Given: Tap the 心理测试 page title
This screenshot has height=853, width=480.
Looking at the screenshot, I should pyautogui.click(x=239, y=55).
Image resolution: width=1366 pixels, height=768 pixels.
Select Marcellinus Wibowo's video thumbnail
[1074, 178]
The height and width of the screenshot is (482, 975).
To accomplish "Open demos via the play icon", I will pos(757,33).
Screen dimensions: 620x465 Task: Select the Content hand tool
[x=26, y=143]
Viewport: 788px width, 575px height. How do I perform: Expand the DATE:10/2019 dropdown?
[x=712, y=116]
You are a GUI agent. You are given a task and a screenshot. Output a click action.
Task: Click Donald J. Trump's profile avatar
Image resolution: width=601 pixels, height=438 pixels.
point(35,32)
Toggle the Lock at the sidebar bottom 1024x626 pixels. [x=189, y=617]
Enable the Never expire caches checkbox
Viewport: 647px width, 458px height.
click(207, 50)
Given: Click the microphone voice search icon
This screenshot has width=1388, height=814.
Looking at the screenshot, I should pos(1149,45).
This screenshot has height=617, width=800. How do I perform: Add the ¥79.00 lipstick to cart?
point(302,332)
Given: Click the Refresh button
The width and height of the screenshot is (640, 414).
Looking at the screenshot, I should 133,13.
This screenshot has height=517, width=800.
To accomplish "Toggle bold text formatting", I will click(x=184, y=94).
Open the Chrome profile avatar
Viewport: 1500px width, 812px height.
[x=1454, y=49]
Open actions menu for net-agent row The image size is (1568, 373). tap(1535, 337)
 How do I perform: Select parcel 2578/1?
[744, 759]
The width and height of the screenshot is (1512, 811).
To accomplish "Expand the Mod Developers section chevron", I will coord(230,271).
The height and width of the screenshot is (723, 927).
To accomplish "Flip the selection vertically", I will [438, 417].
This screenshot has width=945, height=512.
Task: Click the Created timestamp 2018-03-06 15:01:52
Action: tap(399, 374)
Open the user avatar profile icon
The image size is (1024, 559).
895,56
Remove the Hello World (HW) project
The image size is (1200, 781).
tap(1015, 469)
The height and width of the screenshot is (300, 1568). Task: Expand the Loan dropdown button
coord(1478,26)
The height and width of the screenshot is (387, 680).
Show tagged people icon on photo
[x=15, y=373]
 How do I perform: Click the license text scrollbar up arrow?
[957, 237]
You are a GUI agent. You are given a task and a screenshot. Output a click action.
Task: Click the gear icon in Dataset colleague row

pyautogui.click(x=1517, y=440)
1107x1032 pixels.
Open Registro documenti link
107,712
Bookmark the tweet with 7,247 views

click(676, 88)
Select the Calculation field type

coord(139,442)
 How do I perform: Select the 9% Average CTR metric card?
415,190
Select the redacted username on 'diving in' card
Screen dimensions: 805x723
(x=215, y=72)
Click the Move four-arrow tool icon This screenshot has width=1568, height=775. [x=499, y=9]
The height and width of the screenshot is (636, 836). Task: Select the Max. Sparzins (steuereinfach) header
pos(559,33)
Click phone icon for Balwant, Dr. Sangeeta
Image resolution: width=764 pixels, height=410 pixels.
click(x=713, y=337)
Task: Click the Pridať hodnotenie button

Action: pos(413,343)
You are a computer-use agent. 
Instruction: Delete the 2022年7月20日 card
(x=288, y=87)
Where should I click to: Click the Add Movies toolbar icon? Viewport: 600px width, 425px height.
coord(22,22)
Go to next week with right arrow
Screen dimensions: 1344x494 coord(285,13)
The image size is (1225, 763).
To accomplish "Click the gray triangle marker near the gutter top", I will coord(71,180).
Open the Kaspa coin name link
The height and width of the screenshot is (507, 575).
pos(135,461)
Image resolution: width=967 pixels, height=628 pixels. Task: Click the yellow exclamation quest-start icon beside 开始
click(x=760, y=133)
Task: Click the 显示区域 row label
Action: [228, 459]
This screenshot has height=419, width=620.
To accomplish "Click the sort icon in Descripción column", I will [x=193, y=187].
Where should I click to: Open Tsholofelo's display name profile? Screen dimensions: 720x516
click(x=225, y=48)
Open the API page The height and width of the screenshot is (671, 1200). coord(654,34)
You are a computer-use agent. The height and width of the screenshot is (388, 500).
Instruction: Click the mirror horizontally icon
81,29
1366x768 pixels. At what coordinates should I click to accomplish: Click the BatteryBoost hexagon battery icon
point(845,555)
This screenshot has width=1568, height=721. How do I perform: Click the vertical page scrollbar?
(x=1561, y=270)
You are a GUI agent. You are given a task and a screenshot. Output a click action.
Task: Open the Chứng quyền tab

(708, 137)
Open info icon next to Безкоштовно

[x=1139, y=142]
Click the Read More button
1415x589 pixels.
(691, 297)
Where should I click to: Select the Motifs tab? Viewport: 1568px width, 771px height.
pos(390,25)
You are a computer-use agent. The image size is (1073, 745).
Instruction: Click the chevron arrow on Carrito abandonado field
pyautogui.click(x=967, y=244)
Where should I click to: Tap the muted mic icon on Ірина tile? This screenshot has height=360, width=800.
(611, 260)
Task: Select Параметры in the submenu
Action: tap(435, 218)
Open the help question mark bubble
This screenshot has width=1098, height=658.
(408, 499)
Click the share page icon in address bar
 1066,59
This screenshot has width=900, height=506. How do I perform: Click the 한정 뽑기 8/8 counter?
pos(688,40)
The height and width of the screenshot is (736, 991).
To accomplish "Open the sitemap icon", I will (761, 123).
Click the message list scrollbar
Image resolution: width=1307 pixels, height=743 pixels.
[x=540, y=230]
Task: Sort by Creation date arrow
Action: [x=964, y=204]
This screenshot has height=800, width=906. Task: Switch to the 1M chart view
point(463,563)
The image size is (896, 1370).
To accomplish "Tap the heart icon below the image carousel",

# # #

#### PROBLEM REQUIREMENTS:
Extract, from the material above, each line holding the word "agent".

#### RESULT OF THIS EXERCISE:
You are a GUI agent. You are given a task and a screenshot. Output a click action.
Open actions menu for net-agent row The image size is (1568, 373). tap(1535, 337)
You are a GUI agent. You are given a task and a screenshot. Output a click action.
You are a computer-use agent. 
You are a computer-use agent. The height and width of the screenshot is (388, 500).
You are a GUI agent. You are given a task and a screenshot. Output a click action.
You are a computer-use agent. The image size is (1073, 745).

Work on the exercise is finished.